Eviter les « queues blanches »

Airbus et Boeing se sont déjà dits prêts à aider davantage leurs bons clients à boucler leurs financements. L'avionneur européen prévoit ainsi de porter de 1 à 2 milliards le montant total de ses prêts en 2009. Mais les deux avionneurs ne peuvent pour autant se substituer aux banques.
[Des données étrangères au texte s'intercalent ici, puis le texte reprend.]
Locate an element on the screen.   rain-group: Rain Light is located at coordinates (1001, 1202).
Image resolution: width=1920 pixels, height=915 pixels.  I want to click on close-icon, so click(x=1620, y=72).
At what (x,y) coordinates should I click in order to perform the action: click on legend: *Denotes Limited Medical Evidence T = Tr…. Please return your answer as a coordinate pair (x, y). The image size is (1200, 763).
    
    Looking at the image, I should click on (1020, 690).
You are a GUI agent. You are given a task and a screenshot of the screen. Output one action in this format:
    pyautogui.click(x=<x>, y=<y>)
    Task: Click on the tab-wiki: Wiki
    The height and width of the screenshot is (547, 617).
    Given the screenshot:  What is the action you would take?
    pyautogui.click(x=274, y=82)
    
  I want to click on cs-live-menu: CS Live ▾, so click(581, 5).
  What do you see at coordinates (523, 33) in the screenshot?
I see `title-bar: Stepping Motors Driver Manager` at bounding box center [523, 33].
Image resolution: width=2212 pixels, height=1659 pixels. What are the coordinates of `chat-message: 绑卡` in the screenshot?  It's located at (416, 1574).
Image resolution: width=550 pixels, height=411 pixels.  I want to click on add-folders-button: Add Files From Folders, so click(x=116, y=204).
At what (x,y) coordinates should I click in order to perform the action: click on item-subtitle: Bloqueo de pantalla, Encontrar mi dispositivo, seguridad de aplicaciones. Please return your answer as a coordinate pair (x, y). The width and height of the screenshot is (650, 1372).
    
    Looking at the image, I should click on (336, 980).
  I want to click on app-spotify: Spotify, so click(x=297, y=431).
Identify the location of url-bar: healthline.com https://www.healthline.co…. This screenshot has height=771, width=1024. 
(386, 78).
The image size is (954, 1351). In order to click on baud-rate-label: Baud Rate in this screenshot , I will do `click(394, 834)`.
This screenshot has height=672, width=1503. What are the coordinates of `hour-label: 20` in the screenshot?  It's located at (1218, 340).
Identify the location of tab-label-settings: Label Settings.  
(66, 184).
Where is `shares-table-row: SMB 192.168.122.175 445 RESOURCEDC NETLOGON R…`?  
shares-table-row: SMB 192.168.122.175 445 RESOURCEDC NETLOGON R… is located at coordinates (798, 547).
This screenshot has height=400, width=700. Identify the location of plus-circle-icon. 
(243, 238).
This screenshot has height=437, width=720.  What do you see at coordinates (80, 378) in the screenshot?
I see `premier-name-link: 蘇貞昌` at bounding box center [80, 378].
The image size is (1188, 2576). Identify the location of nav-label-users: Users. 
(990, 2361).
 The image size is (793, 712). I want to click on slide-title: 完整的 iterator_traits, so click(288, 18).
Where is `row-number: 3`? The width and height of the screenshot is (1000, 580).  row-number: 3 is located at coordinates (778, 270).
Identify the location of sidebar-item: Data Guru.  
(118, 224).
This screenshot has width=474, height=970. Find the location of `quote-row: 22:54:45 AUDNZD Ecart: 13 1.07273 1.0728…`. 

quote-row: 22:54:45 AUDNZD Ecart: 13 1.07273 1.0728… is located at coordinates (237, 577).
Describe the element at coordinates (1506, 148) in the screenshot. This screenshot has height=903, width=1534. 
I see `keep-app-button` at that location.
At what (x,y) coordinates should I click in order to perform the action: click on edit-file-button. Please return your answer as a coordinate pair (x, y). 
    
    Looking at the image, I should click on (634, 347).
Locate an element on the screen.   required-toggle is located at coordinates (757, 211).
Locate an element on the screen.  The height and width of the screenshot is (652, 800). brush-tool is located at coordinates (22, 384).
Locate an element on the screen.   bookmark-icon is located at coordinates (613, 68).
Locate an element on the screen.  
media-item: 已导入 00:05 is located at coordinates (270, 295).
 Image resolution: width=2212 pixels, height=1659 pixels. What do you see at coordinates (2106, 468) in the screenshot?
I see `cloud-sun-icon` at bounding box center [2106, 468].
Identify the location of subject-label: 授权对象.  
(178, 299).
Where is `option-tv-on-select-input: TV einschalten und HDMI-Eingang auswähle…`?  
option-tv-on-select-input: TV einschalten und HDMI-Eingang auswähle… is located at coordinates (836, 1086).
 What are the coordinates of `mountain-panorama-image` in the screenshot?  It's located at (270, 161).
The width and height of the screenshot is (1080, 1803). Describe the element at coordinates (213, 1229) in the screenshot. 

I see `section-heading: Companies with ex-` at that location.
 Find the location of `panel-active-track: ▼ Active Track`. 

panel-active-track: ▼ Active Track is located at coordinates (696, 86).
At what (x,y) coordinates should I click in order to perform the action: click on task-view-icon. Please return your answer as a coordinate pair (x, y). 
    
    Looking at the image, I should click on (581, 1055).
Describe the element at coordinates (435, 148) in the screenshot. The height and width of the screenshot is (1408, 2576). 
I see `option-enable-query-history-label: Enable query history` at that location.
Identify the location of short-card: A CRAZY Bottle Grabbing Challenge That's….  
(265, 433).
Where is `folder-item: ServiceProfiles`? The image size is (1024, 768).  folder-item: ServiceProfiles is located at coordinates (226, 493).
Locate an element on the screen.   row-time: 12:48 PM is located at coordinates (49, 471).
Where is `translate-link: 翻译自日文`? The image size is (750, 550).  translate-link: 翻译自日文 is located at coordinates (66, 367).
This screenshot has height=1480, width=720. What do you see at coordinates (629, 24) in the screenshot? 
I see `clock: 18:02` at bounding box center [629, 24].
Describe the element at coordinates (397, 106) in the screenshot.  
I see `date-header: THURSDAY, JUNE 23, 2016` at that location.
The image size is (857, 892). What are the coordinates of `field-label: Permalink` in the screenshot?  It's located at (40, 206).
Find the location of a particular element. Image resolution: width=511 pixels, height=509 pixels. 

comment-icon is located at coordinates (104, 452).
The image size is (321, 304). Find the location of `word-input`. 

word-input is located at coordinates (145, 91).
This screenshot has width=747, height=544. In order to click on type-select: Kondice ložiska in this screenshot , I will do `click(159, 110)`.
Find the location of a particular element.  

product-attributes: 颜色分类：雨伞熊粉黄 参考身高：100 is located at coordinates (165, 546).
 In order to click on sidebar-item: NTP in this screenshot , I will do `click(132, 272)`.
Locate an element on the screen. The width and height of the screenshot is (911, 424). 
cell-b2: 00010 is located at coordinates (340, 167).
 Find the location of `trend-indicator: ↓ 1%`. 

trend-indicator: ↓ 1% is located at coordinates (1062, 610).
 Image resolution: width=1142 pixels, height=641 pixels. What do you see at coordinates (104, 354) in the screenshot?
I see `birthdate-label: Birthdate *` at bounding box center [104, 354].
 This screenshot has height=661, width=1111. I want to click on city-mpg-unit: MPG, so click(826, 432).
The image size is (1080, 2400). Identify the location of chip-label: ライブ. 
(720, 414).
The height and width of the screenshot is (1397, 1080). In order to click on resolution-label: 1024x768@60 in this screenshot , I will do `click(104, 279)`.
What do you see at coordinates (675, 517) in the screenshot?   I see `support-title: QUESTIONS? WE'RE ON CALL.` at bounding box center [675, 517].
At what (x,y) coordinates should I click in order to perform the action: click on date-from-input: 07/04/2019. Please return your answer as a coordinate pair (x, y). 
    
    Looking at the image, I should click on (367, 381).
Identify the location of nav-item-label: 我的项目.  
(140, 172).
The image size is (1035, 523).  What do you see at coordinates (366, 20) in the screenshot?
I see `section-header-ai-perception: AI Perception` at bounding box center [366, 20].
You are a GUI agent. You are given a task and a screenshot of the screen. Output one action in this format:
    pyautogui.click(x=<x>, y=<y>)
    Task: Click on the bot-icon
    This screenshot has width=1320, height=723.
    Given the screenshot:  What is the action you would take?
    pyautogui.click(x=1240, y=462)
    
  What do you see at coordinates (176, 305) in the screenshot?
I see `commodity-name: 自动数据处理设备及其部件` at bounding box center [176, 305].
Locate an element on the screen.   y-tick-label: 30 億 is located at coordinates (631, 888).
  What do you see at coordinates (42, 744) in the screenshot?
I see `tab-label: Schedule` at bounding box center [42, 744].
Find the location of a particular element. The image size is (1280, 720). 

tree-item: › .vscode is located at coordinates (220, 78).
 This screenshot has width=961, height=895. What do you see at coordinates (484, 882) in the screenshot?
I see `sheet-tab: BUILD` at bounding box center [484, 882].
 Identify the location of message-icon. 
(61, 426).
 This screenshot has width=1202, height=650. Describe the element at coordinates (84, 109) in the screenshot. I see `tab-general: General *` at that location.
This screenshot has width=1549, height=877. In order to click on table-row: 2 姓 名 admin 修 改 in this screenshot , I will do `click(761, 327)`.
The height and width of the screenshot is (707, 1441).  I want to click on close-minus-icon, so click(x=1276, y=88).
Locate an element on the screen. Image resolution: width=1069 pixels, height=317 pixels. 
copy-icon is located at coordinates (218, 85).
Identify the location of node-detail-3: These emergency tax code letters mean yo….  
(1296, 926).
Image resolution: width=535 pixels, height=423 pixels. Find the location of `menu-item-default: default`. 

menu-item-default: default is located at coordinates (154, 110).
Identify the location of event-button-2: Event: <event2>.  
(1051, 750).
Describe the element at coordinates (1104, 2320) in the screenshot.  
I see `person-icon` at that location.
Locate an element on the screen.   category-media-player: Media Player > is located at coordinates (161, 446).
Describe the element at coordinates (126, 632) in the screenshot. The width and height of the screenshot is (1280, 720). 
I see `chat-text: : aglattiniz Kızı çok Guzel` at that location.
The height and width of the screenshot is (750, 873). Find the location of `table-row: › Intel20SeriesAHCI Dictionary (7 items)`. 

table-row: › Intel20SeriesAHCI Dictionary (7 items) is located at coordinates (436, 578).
D'où les appels aux pouvoirs publics afin de réinjecter des liquidités dans le système.

Cela suffira-t-il pour éviter les « queues blanches » (des avions sans propriétaire) ? Si la contribution des banques se réduisait à 20 % au lieu de 40 %, il manquerait une vingtaine de milliards de dollars rien que pour financer les commandes de 2009, dont la moitié pour Airbus.

Les 5 milliards d'euros de crédit semblent donc à la hauteur de la situation à court terme. Mais si la crise venait à durer, le pactole de l'Etat serait vite épuisé. Par ailleurs, les avionneurs n'éviteront pas pour autant des annulations de la part de compagnies en faillite.